#' Generate a virtual species distribution with a PCA of environmental variables
#' 
#' This functions generates a virtual species distribution by computing a
#' PCA among environmental variables, and simulating the response of the species
#' along the two first axes of the PCA. The response to axes of the PCA is 
#' determined with gaussian functions.
#' @param raster.stack a RasterStack object, in which each layer represent an environmental 
#' variable.
#' @param rescale \code{TRUE} of \code{FALSE}. Should the output suitability raster be
#' rescaled between 0 and 1?
#' @param niche.breadth \code{"any"}, \code{"narrow"} or \code{"wide"}. This parameter
#' defines how tolerant is the species regarding environmental conditions by adjusting
#' the standard deviations of the gaussian functions. See details.
#' @param means a vector containing two numeric values. Will be used to define
#' the means of the gaussian response functions to the axes of the PCA.
#' @param sds a vector containing two numeric values. Will be used to define
#' the standard deviations of the gaussian response functions to the axes of 
#' the PCA.
#' @param pca a \code{dudi.pca} object. You can provide a pca object that you 
#' computed yourself with \code{\link[ade4]{dudi.pca}}
#' @param sample.points \code{TRUE} of \code{FALSE}. If you have a large
#' raster file then use this parameter to sample a number of points equal to
#' \code{nb.points}.
#' @param nb.points a numeric value. Only useful if \code{sample.points = TRUE}.
#' The number of sampled points from the raster, to perform the PCA. A too small
#' value may not be representative of the environmental conditions in your raster.
#' @param plot \code{TRUE} or \code{FALSE}. If \code{TRUE}, the generated virtual species will be plotted.
#' @note
#' To perform the PCA, the function has to transform the raster into a matrix.
#' This may not be feasible if the raster is too large for the computer's memory.
#' In this case, you should perform the PCA on a sample of your raster with
#' set \code{sample.points = TRUE} and choose the number of points to sample with
#' \code{nb.points}. 
#' @details
#' This function proceeds in 3 steps:
#' \enumerate{
#' \item{A PCA of environmental conditions is generated}
#' \item{Gaussian responses to the first two axes are computed}
#' \item{These responses are multiplied to obtain the final environmental suitability}}
#' 
#' If \code{rescale = TRUE}, the final environmental suitability is rescaled between 0 and 1,
#' with the formula (val - min) / (max - min).
#' 
#' The shape of gaussian responses can be randomly generated by the function or defined manually by choosing
#' \code{means} and \code{sds}. The random generation is constrained
#' by the argument \code{niche.breadth}, which controls the range of possible 
#' standard deviation values.

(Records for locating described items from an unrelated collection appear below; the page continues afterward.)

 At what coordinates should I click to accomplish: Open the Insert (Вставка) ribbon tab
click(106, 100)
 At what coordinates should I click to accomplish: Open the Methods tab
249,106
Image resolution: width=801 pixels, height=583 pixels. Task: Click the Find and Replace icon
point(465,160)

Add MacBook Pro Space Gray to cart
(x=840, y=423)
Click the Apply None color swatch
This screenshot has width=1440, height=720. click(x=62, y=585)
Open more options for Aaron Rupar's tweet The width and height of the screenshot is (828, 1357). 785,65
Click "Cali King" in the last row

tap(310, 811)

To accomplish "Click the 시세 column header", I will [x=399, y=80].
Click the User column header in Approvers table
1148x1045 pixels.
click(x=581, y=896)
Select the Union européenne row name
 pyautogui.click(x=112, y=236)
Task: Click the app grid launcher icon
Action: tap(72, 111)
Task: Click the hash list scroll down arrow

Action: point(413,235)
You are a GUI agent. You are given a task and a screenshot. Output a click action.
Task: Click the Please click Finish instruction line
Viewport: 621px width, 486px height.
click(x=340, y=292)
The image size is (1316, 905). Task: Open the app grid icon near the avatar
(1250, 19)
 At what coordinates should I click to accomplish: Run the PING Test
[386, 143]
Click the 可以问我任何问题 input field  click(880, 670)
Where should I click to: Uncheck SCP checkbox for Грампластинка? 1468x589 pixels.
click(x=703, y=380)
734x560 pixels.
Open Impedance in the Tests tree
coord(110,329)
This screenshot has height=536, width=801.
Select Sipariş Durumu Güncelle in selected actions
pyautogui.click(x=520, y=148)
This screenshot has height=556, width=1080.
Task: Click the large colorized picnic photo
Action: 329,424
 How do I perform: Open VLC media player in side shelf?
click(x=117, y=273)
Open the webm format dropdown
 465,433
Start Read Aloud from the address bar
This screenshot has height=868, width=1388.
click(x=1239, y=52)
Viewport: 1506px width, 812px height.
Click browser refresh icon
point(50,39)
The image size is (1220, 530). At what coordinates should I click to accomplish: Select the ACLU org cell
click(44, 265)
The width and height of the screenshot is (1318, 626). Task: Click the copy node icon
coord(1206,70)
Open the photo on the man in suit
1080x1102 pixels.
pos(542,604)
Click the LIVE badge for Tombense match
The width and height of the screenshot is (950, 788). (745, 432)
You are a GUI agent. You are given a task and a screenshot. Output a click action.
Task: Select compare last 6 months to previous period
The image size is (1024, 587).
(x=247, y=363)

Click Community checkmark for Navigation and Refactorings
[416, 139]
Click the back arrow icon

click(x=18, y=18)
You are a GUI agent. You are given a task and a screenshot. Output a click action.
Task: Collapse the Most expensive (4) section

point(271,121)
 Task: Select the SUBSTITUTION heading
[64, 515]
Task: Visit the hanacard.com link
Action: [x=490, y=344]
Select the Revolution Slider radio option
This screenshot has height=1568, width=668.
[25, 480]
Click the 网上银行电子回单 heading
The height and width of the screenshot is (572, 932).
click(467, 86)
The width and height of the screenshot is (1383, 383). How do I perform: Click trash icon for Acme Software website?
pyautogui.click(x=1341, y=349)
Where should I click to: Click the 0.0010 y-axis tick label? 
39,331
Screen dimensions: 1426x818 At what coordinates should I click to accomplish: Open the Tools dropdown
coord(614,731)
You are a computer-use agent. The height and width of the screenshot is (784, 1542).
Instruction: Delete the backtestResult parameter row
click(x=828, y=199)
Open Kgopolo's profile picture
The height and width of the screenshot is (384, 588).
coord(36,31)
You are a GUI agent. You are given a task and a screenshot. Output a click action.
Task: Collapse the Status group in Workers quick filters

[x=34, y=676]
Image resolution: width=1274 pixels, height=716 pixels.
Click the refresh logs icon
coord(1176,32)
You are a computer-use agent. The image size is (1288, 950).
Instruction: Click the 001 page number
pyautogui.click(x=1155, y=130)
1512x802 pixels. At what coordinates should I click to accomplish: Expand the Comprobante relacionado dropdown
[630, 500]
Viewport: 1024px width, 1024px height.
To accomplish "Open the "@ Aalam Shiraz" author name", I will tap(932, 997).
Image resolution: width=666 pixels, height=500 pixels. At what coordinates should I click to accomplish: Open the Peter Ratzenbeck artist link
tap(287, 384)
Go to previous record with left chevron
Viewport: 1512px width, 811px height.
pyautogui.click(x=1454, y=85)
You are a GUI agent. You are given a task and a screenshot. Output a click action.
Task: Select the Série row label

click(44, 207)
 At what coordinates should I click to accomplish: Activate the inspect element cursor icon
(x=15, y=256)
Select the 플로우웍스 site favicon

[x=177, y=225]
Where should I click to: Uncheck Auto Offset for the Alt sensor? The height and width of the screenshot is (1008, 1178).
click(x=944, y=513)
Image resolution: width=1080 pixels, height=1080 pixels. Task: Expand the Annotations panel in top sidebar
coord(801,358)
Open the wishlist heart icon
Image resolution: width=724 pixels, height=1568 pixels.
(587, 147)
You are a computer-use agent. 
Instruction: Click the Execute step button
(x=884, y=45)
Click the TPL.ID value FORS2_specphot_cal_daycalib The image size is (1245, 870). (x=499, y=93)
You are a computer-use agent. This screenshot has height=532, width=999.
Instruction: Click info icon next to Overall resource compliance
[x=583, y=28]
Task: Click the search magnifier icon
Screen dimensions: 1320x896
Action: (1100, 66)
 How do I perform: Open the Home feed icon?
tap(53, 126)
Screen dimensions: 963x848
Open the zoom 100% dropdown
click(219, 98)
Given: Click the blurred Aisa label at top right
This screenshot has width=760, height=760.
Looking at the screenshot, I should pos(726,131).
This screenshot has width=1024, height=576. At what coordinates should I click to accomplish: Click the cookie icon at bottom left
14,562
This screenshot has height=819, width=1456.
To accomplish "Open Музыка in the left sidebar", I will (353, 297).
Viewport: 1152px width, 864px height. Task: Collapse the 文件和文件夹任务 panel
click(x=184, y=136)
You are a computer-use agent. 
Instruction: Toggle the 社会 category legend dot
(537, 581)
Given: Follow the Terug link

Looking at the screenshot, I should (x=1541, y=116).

This range of values is based on
#' a fraction of the axis:
#' \itemize{
#' \item{\code{"any"}: the standard deviations can have values from 1\% to 50\% of axes' ranges. For example if the first axis of the PCA ranges from -5 to +5,
#' then sd values along this axe can range from 0.1 to 5.
#' }
#' \item{\code{"narrow"}: the standard deviations are limited between 1\% and 10\% of axes' ranges. For example if the first axis of the PCA ranges from -5 to +5,
#' then sd values along this axe can range from 0.1 to 1.
#' }
#' \item{\code{"wide"}: the standard deviations are limited between 10\% and 50\% of axes' ranges. For example if the first axis of the PCA ranges from -5 to +5,
#' then sd values along this axe can range from 1 to 5.
#' }
#' }
#' @import raster
#' @export
#' @author
#' Boris Leroy \email{leroy.boris@@gmail.com}
#' 
#' with help from C. N. Meynard, C. Bellard & F. Courchamp
#' @seealso \code{\link{generateSpFromFun}} to generate a virtual species with
#' the responses to each environmental variables.
#' #' @return a \code{list} with 3 elements:
#' \itemize{
#' \item{\code{approach}: the approach used to generate the species, \emph{i.e.}, \code{"pca"}}
#' \item{\code{details}: the details and parameters used to generate the species}
#' \item{\code{suitab.raster}: the virtual species distribution, as a Raster object containing the
#' environmental suitability}
#' }
#' The structure of the virtualspecies object can be seen using str()
#' @examples
#' # Create an example stack with four environmental variables
#' a <- matrix(rep(dnorm(1:100, 50, sd = 25)), 
#'             nrow = 100, ncol = 100, byrow = TRUE)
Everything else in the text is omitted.